**Task to carry out:** Write out the rows below word for word, starting at the first line and ending with the line that contains "click(x=107, y=86)".

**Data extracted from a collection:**

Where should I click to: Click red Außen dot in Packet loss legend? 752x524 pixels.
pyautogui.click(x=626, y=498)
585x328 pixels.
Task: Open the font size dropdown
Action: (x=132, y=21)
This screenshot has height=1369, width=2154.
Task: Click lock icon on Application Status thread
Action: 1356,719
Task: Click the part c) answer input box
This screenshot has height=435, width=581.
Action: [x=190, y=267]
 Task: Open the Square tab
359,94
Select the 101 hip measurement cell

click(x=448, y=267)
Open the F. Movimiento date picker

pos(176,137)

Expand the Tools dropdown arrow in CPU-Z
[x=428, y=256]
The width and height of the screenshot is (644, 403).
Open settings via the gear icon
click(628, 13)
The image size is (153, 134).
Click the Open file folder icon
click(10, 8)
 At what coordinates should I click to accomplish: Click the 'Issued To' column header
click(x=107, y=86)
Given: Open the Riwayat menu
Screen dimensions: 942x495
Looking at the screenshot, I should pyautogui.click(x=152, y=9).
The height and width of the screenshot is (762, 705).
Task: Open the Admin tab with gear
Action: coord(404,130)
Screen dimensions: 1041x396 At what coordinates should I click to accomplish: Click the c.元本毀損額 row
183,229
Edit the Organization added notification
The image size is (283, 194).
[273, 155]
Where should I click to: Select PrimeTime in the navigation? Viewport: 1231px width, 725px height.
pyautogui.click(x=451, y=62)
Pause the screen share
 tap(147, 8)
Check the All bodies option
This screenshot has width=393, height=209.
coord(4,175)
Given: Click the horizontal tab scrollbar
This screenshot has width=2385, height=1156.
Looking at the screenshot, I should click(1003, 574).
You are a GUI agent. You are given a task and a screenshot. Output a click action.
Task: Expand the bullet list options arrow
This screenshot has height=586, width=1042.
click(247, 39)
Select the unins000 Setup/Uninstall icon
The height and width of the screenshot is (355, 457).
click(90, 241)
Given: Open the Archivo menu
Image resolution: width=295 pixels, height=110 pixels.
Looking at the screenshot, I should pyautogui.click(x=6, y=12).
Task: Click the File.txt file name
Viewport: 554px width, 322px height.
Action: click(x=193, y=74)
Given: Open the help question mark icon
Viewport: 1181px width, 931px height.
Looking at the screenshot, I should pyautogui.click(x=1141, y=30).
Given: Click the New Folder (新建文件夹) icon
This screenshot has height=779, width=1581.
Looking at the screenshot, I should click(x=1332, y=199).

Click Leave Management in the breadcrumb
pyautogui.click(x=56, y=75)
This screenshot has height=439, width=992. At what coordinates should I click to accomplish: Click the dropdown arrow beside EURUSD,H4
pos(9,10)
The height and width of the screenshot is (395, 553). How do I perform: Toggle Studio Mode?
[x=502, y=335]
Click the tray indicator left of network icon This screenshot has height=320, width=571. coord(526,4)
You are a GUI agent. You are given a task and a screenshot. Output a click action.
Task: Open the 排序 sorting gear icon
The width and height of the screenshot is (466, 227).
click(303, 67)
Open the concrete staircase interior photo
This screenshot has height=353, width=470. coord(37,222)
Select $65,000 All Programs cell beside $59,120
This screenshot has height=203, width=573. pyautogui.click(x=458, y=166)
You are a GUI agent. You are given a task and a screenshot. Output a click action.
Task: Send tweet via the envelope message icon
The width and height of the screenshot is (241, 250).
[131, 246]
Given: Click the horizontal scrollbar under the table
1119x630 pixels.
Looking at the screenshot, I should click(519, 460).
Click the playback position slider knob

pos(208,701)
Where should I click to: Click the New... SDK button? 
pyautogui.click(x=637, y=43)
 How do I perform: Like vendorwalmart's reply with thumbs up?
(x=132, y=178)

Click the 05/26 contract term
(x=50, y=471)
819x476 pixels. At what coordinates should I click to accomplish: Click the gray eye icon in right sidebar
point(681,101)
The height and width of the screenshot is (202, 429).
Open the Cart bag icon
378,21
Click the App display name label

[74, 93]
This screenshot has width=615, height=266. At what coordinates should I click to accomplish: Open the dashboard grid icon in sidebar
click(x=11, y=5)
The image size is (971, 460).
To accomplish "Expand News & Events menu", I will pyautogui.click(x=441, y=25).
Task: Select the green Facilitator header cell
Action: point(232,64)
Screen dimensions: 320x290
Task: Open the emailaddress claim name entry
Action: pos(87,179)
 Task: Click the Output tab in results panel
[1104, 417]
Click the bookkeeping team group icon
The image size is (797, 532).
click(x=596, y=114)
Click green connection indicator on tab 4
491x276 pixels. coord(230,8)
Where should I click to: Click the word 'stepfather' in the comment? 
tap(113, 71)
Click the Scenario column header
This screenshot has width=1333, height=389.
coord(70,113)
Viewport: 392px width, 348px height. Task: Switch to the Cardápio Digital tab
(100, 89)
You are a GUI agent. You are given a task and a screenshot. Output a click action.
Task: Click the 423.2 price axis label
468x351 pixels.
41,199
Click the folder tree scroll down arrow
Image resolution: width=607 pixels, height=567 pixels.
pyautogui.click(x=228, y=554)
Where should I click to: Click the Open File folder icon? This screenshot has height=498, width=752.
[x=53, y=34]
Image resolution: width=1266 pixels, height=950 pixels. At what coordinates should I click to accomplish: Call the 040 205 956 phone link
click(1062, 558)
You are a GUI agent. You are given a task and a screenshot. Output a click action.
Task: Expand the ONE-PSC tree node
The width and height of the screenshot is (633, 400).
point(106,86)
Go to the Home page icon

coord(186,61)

**Result:**
Where should I click to: Click red Außen dot in Packet loss legend? 752x524 pixels.
pyautogui.click(x=626, y=498)
585x328 pixels.
Task: Open the font size dropdown
Action: (x=132, y=21)
This screenshot has height=1369, width=2154.
Task: Click lock icon on Application Status thread
Action: 1356,719
Task: Click the part c) answer input box
This screenshot has height=435, width=581.
Action: [x=190, y=267]
 Task: Open the Square tab
359,94
Select the 101 hip measurement cell

click(x=448, y=267)
Open the F. Movimiento date picker

pos(176,137)

Expand the Tools dropdown arrow in CPU-Z
[x=428, y=256]
The width and height of the screenshot is (644, 403).
Open settings via the gear icon
click(628, 13)
The image size is (153, 134).
Click the Open file folder icon
click(10, 8)
 At what coordinates should I click to accomplish: Click the 'Issued To' column header
click(x=107, y=86)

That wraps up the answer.